Daniel Manus, L.A based script consultant, shares his wisdom on why many writers run out of steam before the end of their scripts.


60% of all plot holes and story issues exist because the writer has failed to set up something earlier on that would help explain an event. A set up doesn’t always have to be a big extravagant moment – it can be a quick line or quick shot or off the cuff comment. As long as it’s paid off later.


Look at why you’re characters are there, doing what they’re doing, and why (and if) it’s important to them? What do they have to accomplish and why? What happens if they don’t accomplish it?


Do your characters have to be at a particular place? Does the location that makes sense to the story and action taking place? If it feels like your characters are just pinging back and forth between different locations, is there a way to condense them so your story won’t feel confusing or scenes won’t seem unnecessary? But also, do your locations give you enough opportunities for action or scares or comedy and afford you the visuals you need to make your scenes work without forcing them?


If big moments in your script (more than 1 or 2) only occur because of coincidences taking place, then your plot is not strong enough and will feel contrived. If “coincidence” is the only explanation for your action, you’re not outlining enough. Go back and think of other ways or reasons why that “thing” could occur or bring your characters to where “it” occurs.

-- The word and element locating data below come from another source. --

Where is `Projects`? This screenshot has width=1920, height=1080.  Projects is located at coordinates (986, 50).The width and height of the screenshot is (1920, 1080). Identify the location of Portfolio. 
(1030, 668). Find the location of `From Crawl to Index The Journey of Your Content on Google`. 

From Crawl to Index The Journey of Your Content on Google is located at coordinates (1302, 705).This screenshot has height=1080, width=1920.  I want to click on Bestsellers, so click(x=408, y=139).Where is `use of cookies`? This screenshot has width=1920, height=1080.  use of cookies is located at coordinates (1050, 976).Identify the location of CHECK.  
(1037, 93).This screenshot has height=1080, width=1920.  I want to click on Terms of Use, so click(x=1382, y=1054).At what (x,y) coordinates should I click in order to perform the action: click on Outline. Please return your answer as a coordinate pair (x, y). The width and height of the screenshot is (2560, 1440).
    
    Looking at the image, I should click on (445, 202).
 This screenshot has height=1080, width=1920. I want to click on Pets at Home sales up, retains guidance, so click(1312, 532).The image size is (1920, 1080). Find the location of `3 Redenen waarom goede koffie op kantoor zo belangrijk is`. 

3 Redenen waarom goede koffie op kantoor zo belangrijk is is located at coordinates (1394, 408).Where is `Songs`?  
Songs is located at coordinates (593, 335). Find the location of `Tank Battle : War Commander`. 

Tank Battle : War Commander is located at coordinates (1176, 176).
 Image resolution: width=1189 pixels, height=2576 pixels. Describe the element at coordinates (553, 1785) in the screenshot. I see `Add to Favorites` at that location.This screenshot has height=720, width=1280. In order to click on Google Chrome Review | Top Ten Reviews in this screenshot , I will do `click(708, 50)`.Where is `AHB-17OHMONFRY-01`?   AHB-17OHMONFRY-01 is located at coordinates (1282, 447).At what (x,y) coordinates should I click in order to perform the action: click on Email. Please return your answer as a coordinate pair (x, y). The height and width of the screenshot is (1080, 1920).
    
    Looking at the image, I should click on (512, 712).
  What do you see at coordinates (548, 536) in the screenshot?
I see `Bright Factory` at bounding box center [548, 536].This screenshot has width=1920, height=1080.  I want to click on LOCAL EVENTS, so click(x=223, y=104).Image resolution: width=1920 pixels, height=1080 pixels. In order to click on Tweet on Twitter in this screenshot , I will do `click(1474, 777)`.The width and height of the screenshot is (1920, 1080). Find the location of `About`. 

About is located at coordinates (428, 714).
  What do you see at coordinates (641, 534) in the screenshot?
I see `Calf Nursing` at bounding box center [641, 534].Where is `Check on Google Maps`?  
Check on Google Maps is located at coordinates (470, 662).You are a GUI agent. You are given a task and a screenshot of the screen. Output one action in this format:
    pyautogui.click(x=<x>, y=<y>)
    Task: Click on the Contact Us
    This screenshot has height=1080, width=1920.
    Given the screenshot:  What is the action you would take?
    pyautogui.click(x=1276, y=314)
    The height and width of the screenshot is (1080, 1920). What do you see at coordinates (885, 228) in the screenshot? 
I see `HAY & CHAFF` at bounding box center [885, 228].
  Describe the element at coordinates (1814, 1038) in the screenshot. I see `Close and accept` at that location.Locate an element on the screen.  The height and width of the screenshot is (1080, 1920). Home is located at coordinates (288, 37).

It’s all about thinking about different ways to obtain the same result. If your character has to get into a house without being heard, think of 5 ways for him to do so. Always give yourself options and see which one makes the most sense for your set ups, your characters and your purpose. Ask other people if you need to.


Very often holes are created because you’re trying to do too much with your plot or action or you’re working too many characters into the plot because you think it will keep things interesting. Streamlining your story and only including plot points, subplots and characters that advance the important storylines and arcs of your protagonist will ensure that you don’t write yourself into unnecessary holes. Additional storylines may deserve their own scripts.


When all else fails, follow an old adage that always holds true – KEEP IT SIMPLE, STUPID. If you find that your characters are trapped in a situation or have to do something and they don’t know how to, just use common sense. Think about what YOU would do to get out of that situation – then make it visual. When you do, move on. Don’t hover around the same plot point.